O cruel souvenir de ma gloire passée!

2h36. Je n’ai pas réalisé mon objectif de 2h30. Le vainqueur a lui fini en 1h00mn16s. Même pas descendu sous l’heure. Nul.

Il faut dire que je n’avais pas beaucoup d’expérience: j’avais couru mon dernier semi-marathon il y a plus de trente ans. Ni beaucoup d’entrainement. J’ai beau pratiquer boxe et marche rapide, rien ne m’avait préparé à un terrible dernier kilomètre. Soif au 18ème kilomètre, crampes à la cuisse gauche au 19ème, et à la droite au 20ème, je crois que j’ai fini en poussant des cris de douleur… C’est long 21 kilomètres.

Le dernier kilomètre

Le dernier kilomètre

Mais quelle journée glorieuse que ce semi-marathon de Paris!

Nous avons déjà levé plus de 15.000 euros pour financer des bourses étudiantes. Il ne faut pas relâcher notre effort. On peut continuer à donner, par exemple ici:

http://semimarathondeparis-fondationescpeurope.alvarum.com/laurentsachs

L’équipe Fondation ESCP Europe s’était donné rendez-vous à deux pas du Château de Vincennes. On admirera ici deux des champions avant le départ (avec Frank Bournois, Directeur Général d’ESCP Europe). Frank et moi avions décidé de partir ensemble, mais nous avons été séparés au franchissement de la ligne. Ne l’ayant jamais revu, j’en avais déduit qu’il avait fini derrière moi. En fait, il m’a devancé de 22 minutes!

Frank Bournois et Laurent Sachs

Frank Bournois et Laurent Sachs

Je rentre de cette course ébloui.

Par l’énergie positive et bienveillante des coureurs, d’abord. Nous étions 35.314 au départ, à aucun moment je n’ai ressenti la moindre tension, la moindre bousculade. Beaucoup de respect. Par les parisiens ensuite. Encouragé tout au long du parcours par des milliers de spectateurs, j’ai apprécié leur profonde gentillesse. Par la beauté de Paris, aussi. Ceux qui me connaissent savent combien je suis amoureux de cette ville. J’y vis un émerveillement permanent. Mais je dois dire qu’au moment où contournant l’Hôtel de Ville, je me suis retrouvé face au passage du fleuve entre les deux îles, le soleil dans les yeux n’était qu’en partie responsable de mon éblouissement.

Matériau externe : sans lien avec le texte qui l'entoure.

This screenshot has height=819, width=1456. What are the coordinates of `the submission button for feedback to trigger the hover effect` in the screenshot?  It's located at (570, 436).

Sur 34.879 concurrents classés à l’arrivée, un tiers étaient des femmes (moyenne d’âge 34 ans), dont le temps moyen a été 2h12mn, soit 16 minutes de plus que les hommes (moyenne d’âge 37 ans). Arrivé 33.249ème (ma vitesse moyenne a été 8,07 km/h), j’ai donc passé le plus clair de ma course à être dépassé par des milliers de coureurs (et surtout de coureuses, en fait). Les hommes et femmes participant à la course n’étaient pas un échantillon représentatif de la population, mais j’ai pu ressentir quelque chose de l’ordre du mens sana in corpore sano. L’alignement tête-coeur-corps c’est important, et je sais bien qu’en tant que coach mon corps est une partie essentielle de mon outil de travail. Bref, le sport c’est vraiment bien.

Merci à toute l’équipe ESCP Europe de m’avoir permis de partager ce moment de communion.